Taking each line of the records in turn, count those containing "computer" and report only the number.

_The data_
_____

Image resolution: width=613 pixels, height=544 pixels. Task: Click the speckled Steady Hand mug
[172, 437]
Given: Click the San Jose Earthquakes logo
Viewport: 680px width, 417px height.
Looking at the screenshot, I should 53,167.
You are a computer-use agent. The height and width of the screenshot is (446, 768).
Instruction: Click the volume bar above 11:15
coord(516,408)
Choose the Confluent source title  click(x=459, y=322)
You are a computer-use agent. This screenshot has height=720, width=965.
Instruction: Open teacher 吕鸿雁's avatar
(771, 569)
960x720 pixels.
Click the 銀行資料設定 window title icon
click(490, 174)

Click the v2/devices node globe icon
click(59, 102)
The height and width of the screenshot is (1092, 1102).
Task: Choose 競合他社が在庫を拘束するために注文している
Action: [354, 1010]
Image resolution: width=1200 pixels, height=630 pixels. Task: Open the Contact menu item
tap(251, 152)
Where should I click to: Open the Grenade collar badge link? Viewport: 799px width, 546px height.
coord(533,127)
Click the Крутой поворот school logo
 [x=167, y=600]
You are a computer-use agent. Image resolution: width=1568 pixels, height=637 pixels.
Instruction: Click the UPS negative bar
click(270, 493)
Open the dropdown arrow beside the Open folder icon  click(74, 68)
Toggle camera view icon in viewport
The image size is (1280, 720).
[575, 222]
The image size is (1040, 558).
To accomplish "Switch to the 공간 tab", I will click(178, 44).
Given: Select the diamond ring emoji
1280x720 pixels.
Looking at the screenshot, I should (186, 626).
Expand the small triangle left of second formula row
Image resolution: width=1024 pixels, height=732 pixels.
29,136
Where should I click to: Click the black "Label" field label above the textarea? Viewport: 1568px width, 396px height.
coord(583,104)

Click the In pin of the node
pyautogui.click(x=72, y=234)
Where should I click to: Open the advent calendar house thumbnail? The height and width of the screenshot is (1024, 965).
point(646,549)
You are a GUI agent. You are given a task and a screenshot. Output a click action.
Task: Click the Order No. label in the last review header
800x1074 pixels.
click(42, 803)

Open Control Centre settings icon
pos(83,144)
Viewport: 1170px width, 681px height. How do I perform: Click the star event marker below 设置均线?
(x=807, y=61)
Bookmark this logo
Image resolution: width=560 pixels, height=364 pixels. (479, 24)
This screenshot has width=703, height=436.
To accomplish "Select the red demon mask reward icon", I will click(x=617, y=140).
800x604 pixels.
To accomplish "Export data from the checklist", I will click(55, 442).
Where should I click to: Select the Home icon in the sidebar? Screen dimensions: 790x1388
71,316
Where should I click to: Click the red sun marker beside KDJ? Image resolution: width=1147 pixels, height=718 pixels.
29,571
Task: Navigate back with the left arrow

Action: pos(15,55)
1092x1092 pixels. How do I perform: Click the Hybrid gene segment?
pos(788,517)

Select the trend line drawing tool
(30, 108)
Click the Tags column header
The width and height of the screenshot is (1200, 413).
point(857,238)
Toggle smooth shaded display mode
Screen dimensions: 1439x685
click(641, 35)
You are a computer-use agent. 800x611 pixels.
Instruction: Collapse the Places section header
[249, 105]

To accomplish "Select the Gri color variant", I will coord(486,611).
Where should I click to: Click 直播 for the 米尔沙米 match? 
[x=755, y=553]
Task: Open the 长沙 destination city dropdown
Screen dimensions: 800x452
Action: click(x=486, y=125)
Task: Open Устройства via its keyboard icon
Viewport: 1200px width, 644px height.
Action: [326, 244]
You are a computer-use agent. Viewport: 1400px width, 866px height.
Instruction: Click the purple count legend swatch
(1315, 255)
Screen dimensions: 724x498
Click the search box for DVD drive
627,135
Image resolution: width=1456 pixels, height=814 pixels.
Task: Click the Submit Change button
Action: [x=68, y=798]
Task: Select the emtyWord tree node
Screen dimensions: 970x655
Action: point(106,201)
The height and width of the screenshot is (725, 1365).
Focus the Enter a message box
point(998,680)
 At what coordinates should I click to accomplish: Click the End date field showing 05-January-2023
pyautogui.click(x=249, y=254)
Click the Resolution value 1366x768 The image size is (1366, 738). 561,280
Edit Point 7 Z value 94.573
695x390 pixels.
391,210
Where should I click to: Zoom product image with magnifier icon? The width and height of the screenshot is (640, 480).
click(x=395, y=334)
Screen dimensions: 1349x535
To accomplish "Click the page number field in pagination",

_____

_Written response_
5